それは電子機器をはじめ、プラモデルや書籍なんかもあるようであった。遠目から見る限り、英語で書かれた書物が一五〇万キルツで落札されていた。流石に、この値段になると、手が出ないだろう。アウグスト家が名家なのは分かるが、ただの本に一五〇万キルツもつぎ込む時点でどうかしている。
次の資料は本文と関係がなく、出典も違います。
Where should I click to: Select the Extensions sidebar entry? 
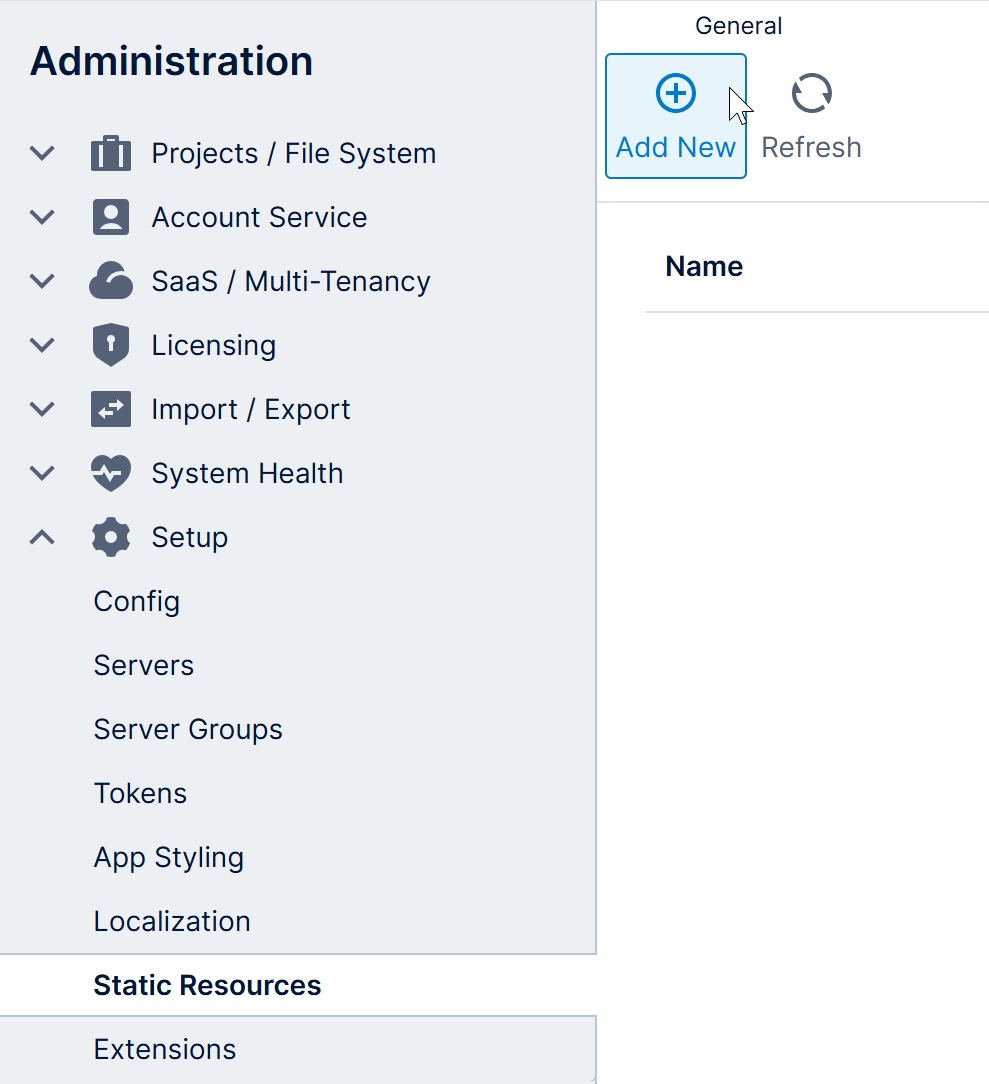[165, 1050]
「次の商品はこちらでございます。異世界の地図。状態が悪いので、こちらは一〇〇〇キルツから始めさせていただきます」
その時だった。マリアが動いたのである。
「一〇〇〇〇キルツ!」
うぉと息が漏れる。
あの地図に一〇〇〇〇キルツも出すのか?
そんなに欲しかったのかな……。
司会の男が言うように、地図は状態が悪く、破れている箇所もあるようだ。
マリア以外の人間は誰も入札しない。
無事落札か? オークション落札の証であるハンマーが叩かれる寸前、遠くから声が聞こえた。
「十万キルツ」
……。
あたりが一瞬沈黙し、すぐにざわついた。
マリアの顔が曇る。
十万キルツは流石に出せないようだ。
俺は声の方に視線を向けた。
痩身の男性で、銀髪の紳士が後ろの方で立っていた。
この男が入札したのか……。
「十万キルツ、これ以上の価格をつける方はおりますか?」
司会の男が確認する。
しかし、誰も反応しない。
銀髪の男が十万キルツで古びた地図を落札した。
マリアは心底残念そうだった。
その後、魂が抜けたようにオークションを見守っていた。
「あの地図が欲しかったのか?」
俺はギュッと手を握っているマリアを見ながら、そのように尋ねる。
「そう」
「地図なら、俺のスマホにも入っているぞ」
マリアの目が輝く。
「ホント?」
「あぁ。でもこの世界の地図じゃない。だから意味ないと思うけど。あの地図はどこの地図なんだ?」
「わたしの予想では、スーヴァリーガルの先にある世界の地図」
「俺が来た世界の地図って意味か?」
「その可能性はある」
「でもなんでその地図が……」
「気になる論文がある」
「論文」
「そう。ムガンダの奥地にある森に、スーヴァリーガルから渡来した地図に酷似している場所があるという話がある。それが論文で発表された」
今、俺たちがいるのがムガンダだ。
この都市の奥地に、地球の地図と似ている場所がある……。それは俺の中で一筋の希望となって光輝いた。だけど、不安もある。
なぜ、繋がっているのか? 異世界同士を結ぶには、何か重要な意味が隠されている。そんな気がしたのである。